AIM OF THE TASK
From the entries that follow, work out how many lines contain "will". Write the number only.

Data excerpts
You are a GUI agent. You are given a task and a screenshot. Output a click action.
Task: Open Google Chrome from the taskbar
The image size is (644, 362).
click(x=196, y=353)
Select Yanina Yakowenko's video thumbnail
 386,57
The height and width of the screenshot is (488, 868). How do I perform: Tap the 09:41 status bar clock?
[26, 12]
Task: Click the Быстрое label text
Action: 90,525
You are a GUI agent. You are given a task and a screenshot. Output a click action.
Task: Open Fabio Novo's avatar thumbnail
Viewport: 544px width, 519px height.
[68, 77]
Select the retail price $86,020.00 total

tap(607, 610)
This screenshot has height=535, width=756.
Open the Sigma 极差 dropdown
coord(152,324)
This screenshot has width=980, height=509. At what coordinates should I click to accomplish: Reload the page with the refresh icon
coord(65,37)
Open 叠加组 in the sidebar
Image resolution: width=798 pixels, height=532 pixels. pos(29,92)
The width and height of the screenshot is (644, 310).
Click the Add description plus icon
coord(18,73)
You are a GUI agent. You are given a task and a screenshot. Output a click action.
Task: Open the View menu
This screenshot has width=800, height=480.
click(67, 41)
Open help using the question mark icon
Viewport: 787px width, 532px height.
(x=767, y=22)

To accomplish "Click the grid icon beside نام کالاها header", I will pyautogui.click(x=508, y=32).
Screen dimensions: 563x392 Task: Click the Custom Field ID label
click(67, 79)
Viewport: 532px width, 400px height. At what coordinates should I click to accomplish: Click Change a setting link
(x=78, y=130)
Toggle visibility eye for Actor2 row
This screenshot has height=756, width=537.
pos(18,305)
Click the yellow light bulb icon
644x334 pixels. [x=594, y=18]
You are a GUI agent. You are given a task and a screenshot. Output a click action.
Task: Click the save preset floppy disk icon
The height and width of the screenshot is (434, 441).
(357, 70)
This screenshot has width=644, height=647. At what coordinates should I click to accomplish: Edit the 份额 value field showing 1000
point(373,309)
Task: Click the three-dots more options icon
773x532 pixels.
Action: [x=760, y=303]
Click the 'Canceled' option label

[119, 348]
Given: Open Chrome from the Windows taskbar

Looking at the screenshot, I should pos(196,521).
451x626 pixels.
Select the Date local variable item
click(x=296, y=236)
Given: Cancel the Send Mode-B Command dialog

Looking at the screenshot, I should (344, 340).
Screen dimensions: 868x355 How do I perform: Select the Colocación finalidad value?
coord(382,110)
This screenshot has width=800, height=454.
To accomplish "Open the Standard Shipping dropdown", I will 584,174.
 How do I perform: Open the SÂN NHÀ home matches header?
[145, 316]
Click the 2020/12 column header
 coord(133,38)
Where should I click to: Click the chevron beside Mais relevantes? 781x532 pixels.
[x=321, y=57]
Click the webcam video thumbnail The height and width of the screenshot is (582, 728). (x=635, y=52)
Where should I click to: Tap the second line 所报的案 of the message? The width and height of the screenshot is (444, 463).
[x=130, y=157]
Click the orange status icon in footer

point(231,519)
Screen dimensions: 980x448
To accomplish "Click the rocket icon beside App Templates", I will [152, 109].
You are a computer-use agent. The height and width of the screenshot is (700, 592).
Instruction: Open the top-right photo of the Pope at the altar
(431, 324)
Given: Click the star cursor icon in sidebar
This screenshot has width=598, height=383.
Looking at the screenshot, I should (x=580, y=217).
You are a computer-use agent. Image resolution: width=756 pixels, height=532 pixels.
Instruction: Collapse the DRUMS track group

ANSWER AREA
3